Washington – A former Colorado political aide to Interior Secretary Gale Norton, appearing before an often hostile Senate committee Thursday, denied there was any connection between the nearly $500,000 that Indian tribes gave her organization and access she arranged for the tribes to officials who regulate their casinos.
Italia Federici, who now runs a Washington-based Republican environmental organization, told the panel that she set up meetings between top Interior Department officials and lobbyist Jack Abramoff out of friendship, not because of the money he directed to her group from his Indian lobbying clients.
“I was responding to Jack at the time as a friend,” Federici told the Senate Indian Affairs Committee. “Jack was a friend. I didn’t know he was doing the things he was doing.”
Abramoff, a former top Washington lobbyist, is under federal investigation on suspicion of bilking his tribal clients out of $82 million, an accusation his attorney has denied.
Skeptical senators questioned Federici’s story, with committee vice chairman Byron Dorgan calling it a “fairy tale.”
“I’m from a small town, but I can spot a big lie,” said Dorgan, D-N.D. “You were working for Mr. Abramoff and you got money from Indian tribes to do it.”
Chairman John McCain threatened at one point to have Federici held in contempt of Congress because he felt she wasn’t answering his questions. He called her attempts to explain her interactions with Abramoff “bizarre.”
“I’m sure there will be more about this three-cornered relationship between you, the Department of Interior and Jack Abramoff,” said McCain, R-Ariz.
But McCain reiterated that his investigation has uncovered no wrongdoing by Norton.
Federici said she has been told her organization is not a target of the federal criminal probe of Abramoff.
Federici is president of the Council of Republicans for Environmental Advocacy, which evolved from a group Federici and Norton founded with tax activist Grover Norquist in 1997 to push for Republican environmental goals.
CREA has fought stricter global-warming rules and pushed for oil drilling in the Arctic National Wildlife Refuge.
The committee reviewed e-mails in which Federici’s requests for money intermingle with Abramoff’s requests for access to Norton and her top deputy, Steve Griles.
Abramoff told casino-tribe leaders in one e-mail that CREA was “Norton’s main group outside Interior” and signed up his clients as members of CREA’s board of trustees for a $50,000 donation. It was one of a number of payments to CREA by Abramoff’s tribal clients.

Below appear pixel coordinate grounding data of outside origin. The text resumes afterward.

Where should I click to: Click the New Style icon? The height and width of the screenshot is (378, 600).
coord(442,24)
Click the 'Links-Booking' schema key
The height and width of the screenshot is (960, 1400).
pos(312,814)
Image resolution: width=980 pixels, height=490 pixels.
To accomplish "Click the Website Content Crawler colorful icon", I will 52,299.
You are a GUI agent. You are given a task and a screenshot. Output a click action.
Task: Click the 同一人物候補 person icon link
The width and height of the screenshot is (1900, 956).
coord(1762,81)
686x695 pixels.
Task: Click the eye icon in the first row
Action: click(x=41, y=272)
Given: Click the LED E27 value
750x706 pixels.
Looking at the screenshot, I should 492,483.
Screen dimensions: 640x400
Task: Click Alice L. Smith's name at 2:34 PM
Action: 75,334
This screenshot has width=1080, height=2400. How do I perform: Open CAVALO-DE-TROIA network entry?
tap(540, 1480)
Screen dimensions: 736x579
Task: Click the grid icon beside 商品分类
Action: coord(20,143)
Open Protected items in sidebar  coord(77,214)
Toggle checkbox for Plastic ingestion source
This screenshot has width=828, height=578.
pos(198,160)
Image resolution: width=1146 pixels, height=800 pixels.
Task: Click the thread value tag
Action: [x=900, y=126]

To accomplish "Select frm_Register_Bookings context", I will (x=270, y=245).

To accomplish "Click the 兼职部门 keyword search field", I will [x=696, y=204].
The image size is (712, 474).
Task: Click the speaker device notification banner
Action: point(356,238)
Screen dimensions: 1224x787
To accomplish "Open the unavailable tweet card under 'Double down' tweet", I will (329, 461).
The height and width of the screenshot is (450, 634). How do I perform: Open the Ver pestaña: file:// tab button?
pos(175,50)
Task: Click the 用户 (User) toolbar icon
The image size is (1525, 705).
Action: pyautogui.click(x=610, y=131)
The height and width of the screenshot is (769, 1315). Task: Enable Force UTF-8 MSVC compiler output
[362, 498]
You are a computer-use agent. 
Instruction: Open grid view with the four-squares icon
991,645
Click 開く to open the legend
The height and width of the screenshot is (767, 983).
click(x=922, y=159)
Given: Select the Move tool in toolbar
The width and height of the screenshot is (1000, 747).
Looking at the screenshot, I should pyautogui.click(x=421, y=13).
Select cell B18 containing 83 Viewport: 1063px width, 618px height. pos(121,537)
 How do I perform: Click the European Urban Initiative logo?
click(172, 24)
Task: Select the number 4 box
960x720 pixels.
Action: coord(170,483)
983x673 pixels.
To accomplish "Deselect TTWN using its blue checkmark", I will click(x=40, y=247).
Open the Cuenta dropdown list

After an unnamed tribal chief contributed, Federici sent a May 2001 e-mail to Abramoff asking, “Is there something I can do to say thank you for his support for CREA – besides the time with Secretary Norton?”
According to the e-mails, when Federici’s requests for free meals at Abramoff’s restaurant troubled his managers, he told them: “Unfortunately, she is critical to me. What would it cost us?”
At the hearing, Federici said she was not surprised to receive the support of Indian tribes because she’d had “a very close relationship with Ben Nighthorse Campbell,” the former senator from Colorado and once the only American Indian in the Senate.
Kate Dando, a spokeswoman for Campbell, said he did attend a fundraiser for CREA, but she added that the former senator did not have a “close relationship” with Federici.
Federici had previously told staffers that McCain’s pursuit of her was a “witch hunt,” and at Thursday’s hearing, she said it was motivated by her political work against a McCain-backed environmental bill.
“Maybe we should quit dancing around this,” Federici said. “A lot of the money that was raised during this time period funded an effort to defeat Sen. McCain’s legislation.”
Thursday’s hearing was devoted exclusively to Federici, who missed a previous hearing in late October. McCain at the time accused her of ducking a subpoena and dispatched federal marshals to find her, without success.
Federici said she never got the subpoena and that she missed the previous hearing because of a scheduling conflict.